Exercise aim:
Exactly as they appear, write the lines from the one containing "1568x735 pixels." to the final line of the entries, leaving pictures out.

Recorded data:
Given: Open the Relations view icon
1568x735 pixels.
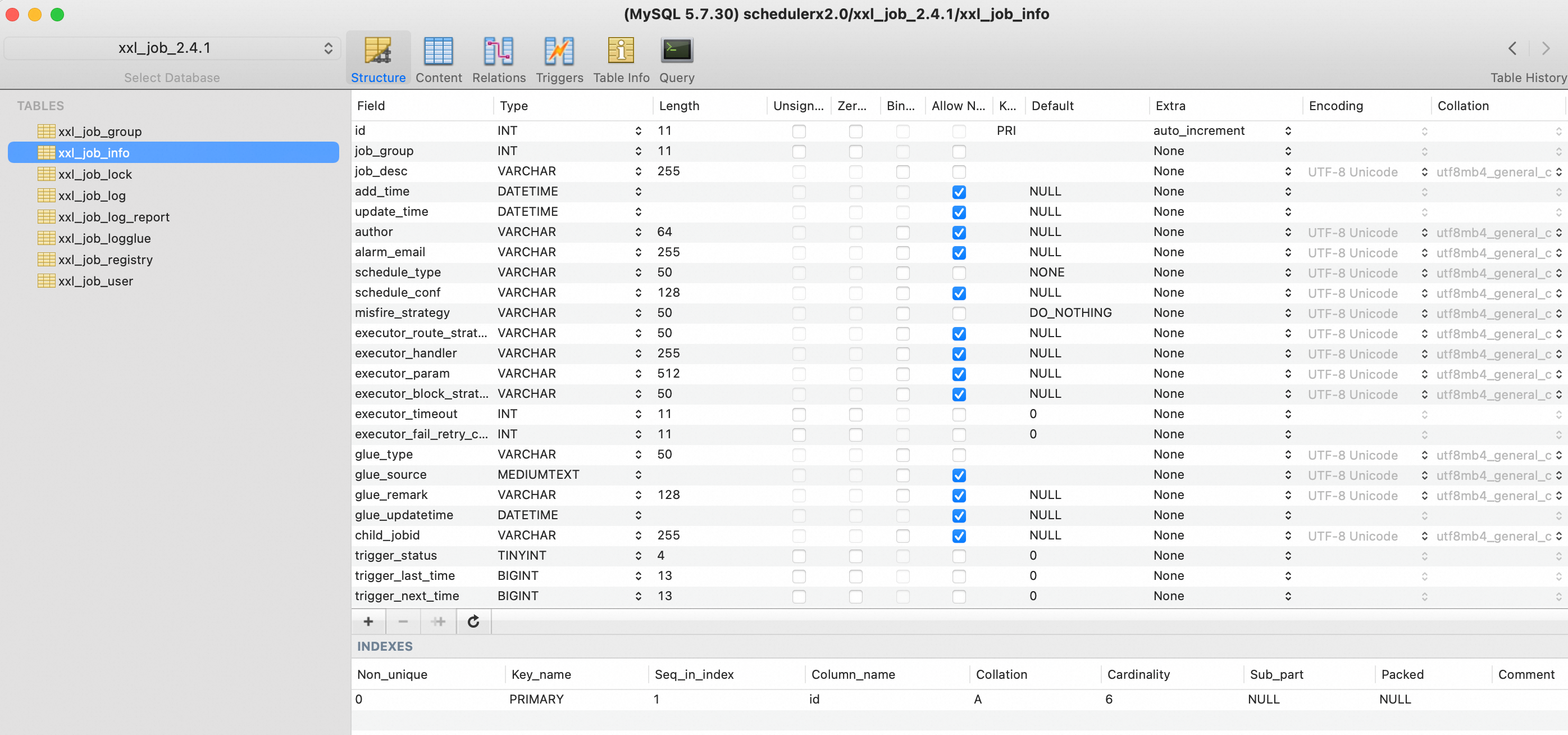Looking at the screenshot, I should coord(498,51).
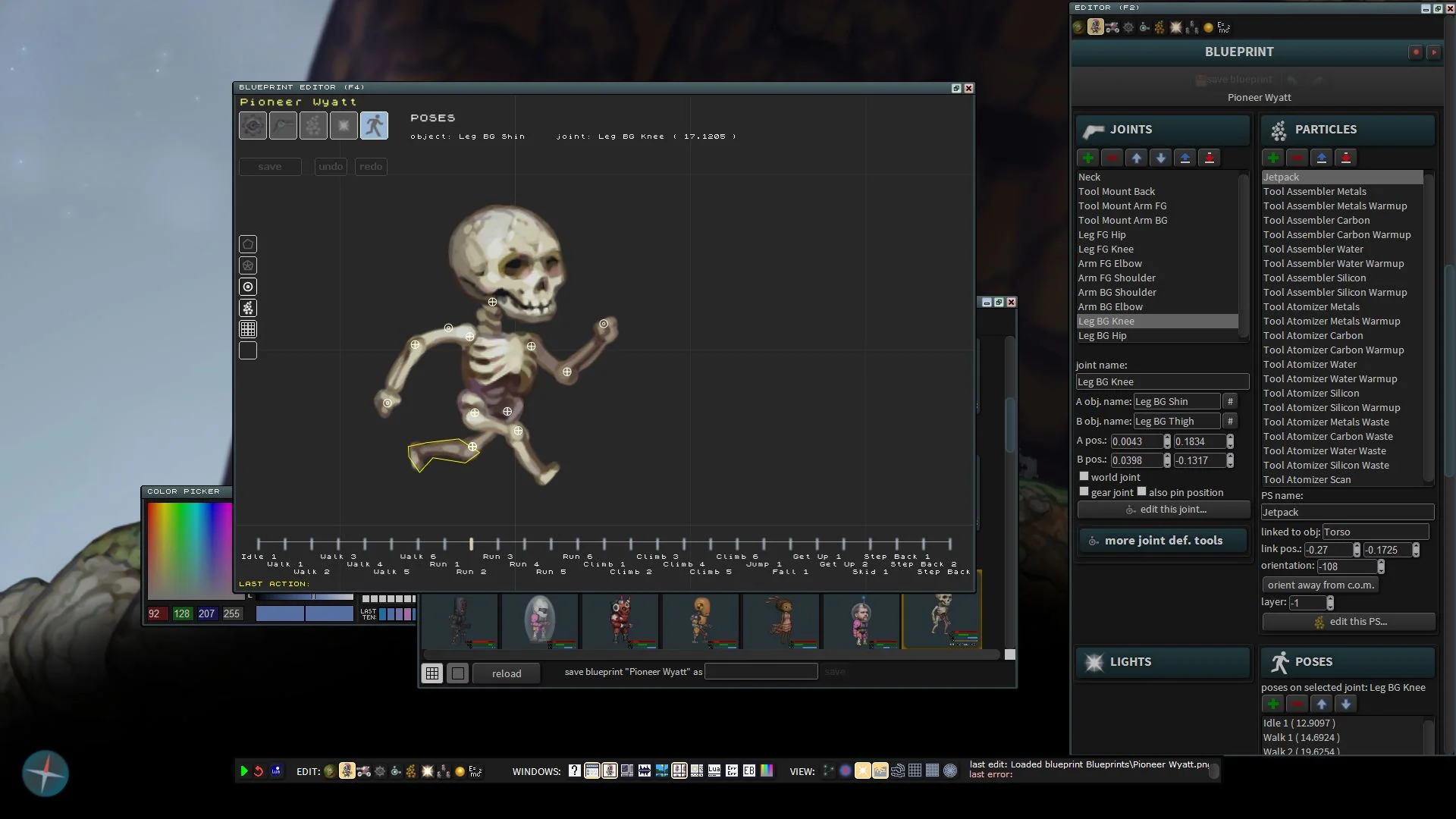
Task: Enable the gear joint checkbox
Action: click(1084, 492)
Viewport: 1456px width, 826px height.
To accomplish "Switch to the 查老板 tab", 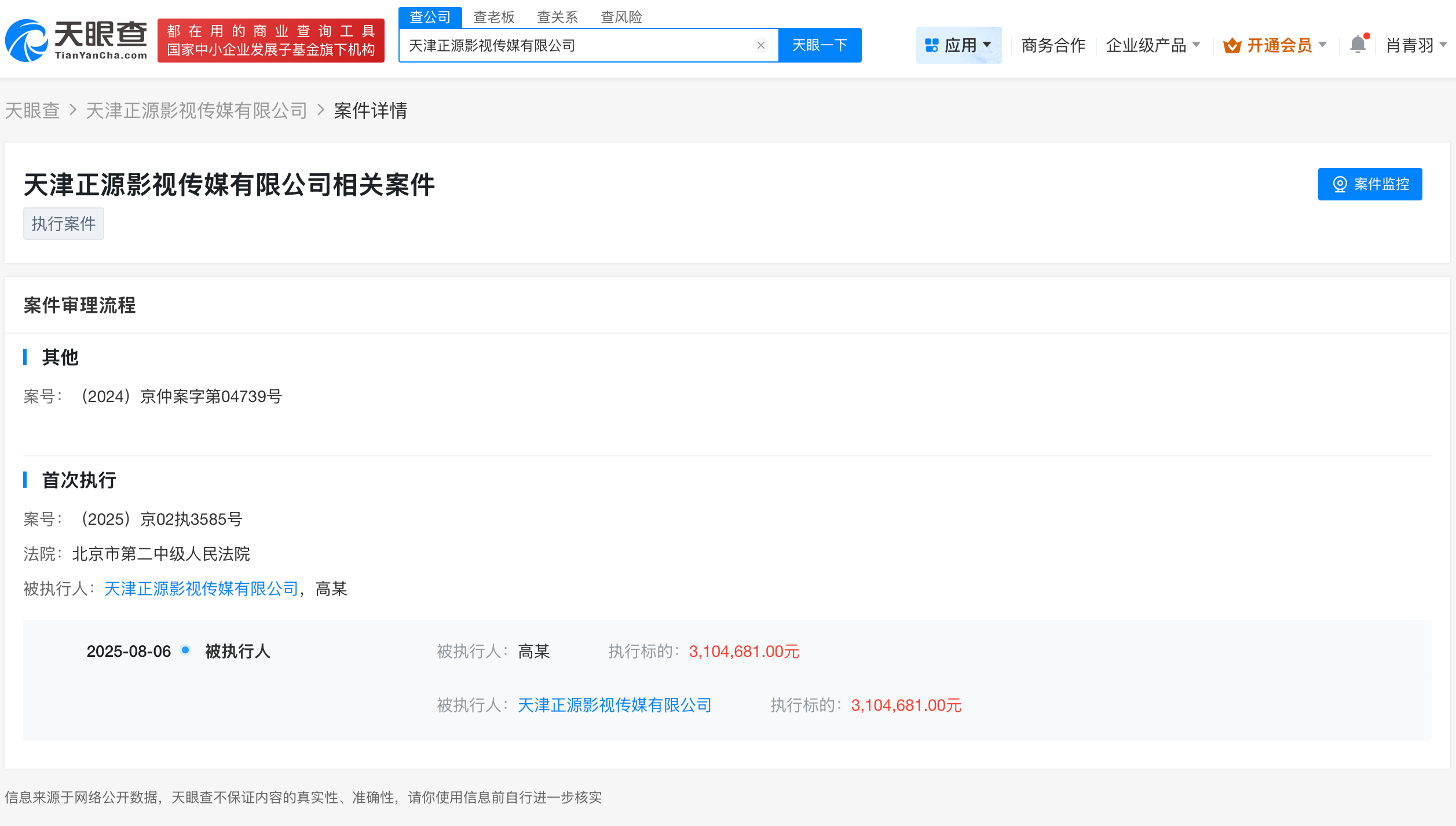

Answer box:
1568x735 pixels.
Looking at the screenshot, I should coord(498,51).
Task: Enable the gear joint checkbox
Action: click(1084, 492)
Viewport: 1456px width, 826px height.
To accomplish "Switch to the 查老板 tab", 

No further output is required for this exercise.